The problem is challenging because the subtrajectories to be clustered are not known in advance, but they need to be discovered dynamically based on adjacent subtrajectories in space and time. Efforts that try to deal with this problem in a centralized way do exist. Unfortunately, applying centralized algorithms for subtrajectory clustering over massive data in a scalable way is far from straightforward. This calls for parallel and distributed algorithms that address the scalability requirements.
- Subtrajectory Join: The first step is to retrieve for each trajectory all the moving objects, with their respective portion of movement, that moved close enough in space and time for at least some time duration. Actually, this first step is a well-defined problem in the literature of mobility data management, known as subtrajectory join
- Segmentation: The second step takes as input the result of the first step, which is actually a trajectory and its neighboring trajectories and aims at segmenting each into a set of subtrajectories. A trajectory will be segmented every time its neighbourhood changes significantly.
- Clustering: The goal of the third step is to create clusters (whose cardinality is unknown) of similar subtrajectories and at the same time identify subtrajectories that are significantly dissimilar from the others (outliers).
The main feature of this approach is that it can process immense volumes of trajectory data and identify clusters of subtrajectories in an efficient and scalable way.
DSC is essential to mobility data analysts that try to extract valuable knowledge out of mobility data. Interesting application scenarios of subtrajectory clustering include:
- Network discovery, where given a set of trajectories (e.g. from urban traffic or from the maritime or the aviation domain) we want to identify the underlying network of movement by grouping subtrajectories that move ``close'' to each other and use cluster representatives/medoids as network edges.

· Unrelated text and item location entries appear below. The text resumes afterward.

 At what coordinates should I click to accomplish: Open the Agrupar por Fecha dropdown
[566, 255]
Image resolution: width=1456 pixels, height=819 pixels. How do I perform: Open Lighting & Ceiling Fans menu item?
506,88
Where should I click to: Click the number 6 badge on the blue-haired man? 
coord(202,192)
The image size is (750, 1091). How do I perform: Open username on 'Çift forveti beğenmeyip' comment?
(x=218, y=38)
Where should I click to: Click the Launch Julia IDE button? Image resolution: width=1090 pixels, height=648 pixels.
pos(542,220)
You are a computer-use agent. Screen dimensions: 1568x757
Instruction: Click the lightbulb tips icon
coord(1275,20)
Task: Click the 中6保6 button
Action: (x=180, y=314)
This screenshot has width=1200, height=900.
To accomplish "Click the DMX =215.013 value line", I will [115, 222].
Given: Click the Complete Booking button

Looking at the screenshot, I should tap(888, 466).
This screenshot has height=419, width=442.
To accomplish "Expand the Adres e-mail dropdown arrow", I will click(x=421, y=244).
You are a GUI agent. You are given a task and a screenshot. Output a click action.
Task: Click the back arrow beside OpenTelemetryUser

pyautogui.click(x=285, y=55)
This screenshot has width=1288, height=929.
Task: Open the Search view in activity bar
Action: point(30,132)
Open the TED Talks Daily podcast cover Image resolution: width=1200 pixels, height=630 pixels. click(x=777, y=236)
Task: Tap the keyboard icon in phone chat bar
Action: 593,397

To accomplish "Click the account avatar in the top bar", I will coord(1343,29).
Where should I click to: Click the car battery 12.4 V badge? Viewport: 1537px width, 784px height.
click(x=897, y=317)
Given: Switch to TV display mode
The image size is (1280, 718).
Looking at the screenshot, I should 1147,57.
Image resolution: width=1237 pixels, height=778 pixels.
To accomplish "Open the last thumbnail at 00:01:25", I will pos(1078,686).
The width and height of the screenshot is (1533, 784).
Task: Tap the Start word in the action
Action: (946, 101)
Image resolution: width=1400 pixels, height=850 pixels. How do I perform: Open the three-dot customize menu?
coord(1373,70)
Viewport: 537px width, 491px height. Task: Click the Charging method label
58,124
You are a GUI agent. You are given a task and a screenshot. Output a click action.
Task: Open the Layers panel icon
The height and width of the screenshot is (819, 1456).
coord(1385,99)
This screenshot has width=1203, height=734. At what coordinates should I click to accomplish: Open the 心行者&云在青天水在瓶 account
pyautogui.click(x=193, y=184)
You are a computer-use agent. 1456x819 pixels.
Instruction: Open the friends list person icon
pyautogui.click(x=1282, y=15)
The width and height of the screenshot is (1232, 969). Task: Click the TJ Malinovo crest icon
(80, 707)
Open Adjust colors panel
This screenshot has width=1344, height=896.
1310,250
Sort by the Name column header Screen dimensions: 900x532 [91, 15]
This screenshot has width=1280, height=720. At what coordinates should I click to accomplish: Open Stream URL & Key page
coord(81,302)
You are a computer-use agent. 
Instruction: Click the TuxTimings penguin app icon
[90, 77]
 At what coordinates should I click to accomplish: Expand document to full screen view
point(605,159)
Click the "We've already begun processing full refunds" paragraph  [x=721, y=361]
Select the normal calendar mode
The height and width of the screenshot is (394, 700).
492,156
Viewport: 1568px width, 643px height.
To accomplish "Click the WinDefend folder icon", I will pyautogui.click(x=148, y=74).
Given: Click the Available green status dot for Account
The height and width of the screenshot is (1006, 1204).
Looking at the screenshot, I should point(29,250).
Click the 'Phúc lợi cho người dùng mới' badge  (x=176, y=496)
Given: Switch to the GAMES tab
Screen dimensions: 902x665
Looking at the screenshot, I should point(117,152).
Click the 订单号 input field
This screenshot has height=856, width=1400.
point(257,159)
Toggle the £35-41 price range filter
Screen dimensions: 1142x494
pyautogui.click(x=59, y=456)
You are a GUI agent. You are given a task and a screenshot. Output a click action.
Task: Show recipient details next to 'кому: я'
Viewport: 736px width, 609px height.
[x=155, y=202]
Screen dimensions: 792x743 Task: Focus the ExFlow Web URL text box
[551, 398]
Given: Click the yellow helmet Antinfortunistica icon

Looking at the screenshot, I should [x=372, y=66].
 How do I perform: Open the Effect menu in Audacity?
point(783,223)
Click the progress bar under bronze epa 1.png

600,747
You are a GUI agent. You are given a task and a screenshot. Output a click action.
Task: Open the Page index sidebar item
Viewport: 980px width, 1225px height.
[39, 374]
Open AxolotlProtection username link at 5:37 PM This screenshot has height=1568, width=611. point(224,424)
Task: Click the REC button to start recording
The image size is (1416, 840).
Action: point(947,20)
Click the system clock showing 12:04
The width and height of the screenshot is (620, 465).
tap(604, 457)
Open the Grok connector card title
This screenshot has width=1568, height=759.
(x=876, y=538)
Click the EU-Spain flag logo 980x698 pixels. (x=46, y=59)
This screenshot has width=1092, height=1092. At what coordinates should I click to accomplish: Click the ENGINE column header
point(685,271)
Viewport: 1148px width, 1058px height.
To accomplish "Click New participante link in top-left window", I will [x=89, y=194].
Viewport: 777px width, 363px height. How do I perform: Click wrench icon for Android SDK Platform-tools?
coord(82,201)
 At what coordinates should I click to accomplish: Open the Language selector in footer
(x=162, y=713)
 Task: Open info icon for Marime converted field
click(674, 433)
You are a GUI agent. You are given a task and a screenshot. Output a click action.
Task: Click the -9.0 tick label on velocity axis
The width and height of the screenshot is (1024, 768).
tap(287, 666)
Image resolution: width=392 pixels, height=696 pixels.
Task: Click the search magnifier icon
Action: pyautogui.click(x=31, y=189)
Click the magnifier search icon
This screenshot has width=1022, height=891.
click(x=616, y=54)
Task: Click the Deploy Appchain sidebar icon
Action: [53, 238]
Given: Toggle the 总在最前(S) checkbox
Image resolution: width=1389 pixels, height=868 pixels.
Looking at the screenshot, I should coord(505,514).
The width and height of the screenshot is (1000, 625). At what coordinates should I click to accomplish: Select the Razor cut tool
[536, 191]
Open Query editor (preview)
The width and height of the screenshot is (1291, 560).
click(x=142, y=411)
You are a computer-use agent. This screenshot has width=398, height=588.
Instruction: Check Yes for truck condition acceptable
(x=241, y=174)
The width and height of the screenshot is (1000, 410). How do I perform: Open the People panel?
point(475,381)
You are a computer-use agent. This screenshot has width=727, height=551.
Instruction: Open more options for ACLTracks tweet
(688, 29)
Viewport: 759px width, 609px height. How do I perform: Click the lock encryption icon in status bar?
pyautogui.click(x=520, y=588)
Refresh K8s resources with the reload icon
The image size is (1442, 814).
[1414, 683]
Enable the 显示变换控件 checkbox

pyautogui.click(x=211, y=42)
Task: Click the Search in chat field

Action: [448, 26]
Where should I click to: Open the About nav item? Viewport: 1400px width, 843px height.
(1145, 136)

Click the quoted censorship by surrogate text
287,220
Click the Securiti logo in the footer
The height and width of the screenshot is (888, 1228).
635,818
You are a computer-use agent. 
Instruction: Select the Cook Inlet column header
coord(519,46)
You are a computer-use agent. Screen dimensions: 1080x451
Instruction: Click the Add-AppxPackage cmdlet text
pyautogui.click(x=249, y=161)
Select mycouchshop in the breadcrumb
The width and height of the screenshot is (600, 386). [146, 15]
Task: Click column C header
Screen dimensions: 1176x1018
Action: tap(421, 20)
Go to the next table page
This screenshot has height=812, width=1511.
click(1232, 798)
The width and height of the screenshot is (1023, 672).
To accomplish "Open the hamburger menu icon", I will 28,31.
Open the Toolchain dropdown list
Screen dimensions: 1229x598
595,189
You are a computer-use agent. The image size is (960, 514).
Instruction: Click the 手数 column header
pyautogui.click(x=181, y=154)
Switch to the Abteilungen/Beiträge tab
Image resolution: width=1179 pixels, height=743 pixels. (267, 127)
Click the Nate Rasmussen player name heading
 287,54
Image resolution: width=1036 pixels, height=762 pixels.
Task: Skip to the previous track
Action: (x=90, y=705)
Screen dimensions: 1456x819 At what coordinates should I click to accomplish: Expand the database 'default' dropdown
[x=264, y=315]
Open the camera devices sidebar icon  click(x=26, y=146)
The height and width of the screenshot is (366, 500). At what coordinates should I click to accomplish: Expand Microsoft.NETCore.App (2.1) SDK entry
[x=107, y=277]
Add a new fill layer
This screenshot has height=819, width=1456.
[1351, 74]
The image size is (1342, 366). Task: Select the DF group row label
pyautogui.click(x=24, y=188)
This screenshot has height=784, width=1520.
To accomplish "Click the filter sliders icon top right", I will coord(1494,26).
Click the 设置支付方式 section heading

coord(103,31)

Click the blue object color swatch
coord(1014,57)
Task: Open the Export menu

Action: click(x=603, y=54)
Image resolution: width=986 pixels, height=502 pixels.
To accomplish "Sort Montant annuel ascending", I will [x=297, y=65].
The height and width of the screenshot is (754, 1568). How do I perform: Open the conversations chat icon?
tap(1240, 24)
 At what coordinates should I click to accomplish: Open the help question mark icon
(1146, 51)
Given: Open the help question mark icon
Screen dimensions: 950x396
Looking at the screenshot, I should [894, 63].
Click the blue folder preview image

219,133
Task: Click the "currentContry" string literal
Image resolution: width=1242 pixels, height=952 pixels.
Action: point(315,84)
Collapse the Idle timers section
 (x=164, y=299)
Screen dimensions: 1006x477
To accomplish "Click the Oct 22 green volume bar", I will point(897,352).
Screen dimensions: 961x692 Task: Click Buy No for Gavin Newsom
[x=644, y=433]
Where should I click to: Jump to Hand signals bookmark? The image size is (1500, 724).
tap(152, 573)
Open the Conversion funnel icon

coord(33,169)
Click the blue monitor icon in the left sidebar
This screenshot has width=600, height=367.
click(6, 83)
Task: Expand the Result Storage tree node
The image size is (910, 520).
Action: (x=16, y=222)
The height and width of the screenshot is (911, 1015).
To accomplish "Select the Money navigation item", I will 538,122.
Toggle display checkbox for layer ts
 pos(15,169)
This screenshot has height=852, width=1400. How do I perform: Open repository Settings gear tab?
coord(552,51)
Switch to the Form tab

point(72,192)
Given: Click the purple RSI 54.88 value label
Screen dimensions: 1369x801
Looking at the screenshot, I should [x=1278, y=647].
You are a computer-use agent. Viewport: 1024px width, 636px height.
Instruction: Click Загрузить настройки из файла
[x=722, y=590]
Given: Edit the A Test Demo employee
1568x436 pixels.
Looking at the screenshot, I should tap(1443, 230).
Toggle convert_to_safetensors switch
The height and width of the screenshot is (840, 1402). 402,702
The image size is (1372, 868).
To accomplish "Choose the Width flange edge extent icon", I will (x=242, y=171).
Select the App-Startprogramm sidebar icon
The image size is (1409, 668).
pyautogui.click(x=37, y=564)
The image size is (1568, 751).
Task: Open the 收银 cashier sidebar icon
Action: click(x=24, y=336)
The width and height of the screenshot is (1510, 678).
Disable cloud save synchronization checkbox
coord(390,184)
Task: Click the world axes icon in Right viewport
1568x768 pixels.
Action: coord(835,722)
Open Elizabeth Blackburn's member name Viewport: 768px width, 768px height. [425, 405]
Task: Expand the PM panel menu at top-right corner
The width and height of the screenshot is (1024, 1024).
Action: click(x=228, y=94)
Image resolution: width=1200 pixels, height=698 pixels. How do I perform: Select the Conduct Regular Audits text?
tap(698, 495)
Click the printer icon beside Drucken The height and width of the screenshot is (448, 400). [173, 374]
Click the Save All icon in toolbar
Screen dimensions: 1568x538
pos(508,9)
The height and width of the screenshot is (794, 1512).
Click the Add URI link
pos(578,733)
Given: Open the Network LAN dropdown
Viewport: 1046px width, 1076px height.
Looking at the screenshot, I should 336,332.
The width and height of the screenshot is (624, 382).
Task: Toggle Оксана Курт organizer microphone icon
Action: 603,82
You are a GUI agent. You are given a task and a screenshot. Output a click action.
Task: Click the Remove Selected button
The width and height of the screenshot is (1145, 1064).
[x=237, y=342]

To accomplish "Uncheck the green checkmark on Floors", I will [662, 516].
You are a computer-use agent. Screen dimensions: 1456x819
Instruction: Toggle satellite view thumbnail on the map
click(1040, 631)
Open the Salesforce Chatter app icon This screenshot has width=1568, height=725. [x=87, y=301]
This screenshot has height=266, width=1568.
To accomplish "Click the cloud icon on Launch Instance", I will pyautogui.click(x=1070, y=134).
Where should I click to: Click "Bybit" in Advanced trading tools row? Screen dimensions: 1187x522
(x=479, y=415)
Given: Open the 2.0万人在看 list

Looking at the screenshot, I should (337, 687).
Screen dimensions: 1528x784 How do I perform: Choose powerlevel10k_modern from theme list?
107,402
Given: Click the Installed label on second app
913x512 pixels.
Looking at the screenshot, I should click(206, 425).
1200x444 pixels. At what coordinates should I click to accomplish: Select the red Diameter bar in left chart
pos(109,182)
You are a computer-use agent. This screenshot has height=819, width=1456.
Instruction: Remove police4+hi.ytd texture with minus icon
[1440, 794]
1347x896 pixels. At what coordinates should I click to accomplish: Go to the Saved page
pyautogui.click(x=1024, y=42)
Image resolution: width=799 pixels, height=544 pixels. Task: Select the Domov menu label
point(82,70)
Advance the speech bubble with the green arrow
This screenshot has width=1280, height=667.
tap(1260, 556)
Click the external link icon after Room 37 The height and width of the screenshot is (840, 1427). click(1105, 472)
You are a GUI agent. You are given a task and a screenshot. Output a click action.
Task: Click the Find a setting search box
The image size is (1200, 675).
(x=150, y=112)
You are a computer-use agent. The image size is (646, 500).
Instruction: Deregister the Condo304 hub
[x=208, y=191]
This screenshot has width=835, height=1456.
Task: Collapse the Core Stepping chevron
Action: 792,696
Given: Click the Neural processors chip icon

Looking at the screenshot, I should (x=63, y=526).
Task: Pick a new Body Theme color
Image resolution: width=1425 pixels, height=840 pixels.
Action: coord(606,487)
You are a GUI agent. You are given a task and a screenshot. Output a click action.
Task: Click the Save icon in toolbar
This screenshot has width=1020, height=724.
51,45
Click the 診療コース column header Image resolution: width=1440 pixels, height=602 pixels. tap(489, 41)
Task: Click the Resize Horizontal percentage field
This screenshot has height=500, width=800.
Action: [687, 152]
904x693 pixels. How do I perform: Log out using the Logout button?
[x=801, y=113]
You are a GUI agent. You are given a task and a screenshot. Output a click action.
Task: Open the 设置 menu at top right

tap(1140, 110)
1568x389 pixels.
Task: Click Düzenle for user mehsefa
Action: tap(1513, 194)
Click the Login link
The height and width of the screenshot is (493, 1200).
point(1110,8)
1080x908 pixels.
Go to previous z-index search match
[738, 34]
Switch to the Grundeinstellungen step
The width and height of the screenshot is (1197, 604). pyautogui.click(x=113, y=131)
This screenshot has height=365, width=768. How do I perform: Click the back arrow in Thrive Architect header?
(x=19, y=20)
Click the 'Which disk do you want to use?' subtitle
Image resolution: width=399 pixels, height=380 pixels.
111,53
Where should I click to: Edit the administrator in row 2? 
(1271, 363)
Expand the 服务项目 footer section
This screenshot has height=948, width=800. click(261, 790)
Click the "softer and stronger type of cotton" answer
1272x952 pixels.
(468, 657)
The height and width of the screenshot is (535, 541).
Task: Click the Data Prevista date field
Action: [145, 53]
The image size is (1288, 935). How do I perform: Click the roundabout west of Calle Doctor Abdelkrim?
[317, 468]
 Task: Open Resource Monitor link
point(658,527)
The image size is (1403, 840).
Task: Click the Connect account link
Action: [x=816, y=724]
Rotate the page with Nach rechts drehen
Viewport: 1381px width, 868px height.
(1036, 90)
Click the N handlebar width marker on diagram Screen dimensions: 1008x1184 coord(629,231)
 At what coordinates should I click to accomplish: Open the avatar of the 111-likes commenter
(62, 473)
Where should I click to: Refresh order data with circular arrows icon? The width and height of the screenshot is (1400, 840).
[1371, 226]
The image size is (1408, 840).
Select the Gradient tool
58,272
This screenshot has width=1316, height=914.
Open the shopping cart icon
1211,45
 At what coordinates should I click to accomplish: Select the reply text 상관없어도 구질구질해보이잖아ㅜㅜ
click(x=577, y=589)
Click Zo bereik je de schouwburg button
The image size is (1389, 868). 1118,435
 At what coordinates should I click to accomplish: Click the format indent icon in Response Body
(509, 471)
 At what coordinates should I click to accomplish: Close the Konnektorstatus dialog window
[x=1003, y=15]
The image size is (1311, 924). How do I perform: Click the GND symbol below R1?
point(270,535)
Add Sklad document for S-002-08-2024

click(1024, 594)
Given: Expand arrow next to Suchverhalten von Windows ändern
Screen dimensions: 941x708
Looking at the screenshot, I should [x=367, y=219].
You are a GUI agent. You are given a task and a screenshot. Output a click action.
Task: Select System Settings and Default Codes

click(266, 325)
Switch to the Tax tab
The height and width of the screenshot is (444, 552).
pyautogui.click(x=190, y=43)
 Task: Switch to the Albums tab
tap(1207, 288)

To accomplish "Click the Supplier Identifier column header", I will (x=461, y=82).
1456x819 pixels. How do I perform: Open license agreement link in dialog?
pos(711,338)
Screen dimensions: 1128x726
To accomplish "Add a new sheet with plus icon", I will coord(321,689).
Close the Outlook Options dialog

- Predictive analytics over mobility data, where the goal is the extraction of valuable knowledge from data and its utilization in order predict future behavioural patterns (i.e. movement). The idea is first to identify popular mobility patterns, either global (for the whole dataset) or local (for each moving object separately), by employing some subtrajectory clustering technique that also provides the cluster representatives. Then, when some new position of a moving object is reported, the goal is to try to ``match'' the new portion of movement with the most similar historical patterns and employ this pattern in order to predict its future location.
Interactive mobility data exploration and analysis, which can aid/facilitate mobility analysts, in e.g. urban planning and traffic analysis applications.
The proliferation of GPS-enabled devices, which leads to the creation of enormous amounts of mobility-related data, has created new opportunities in several markets, such as transportations, fleet management and insurance, in terms of utilization of this data flow for better decision making
The ability to process larger volumes of data in a scalable way which will lead to better decisions in the respective domain of application
There are several challenges that needed to be addressed during the design and implementation of such a Big Data solution, such as:
- How to partition the data in such a way so that each node can perform its computation independently, thus minimizing the communication cost between nodes, which is a cost that can turn out to be a serious bottleneck.
- How to achieve load balancing, in order to balance the load fairly between the different nodes.
- How to minimize the iterations of data processing, which are typically required in clustering algorithms.
All of the above were tackled in the context of the popular MapReduce programming paradigm and its open source implementation, Hadoop.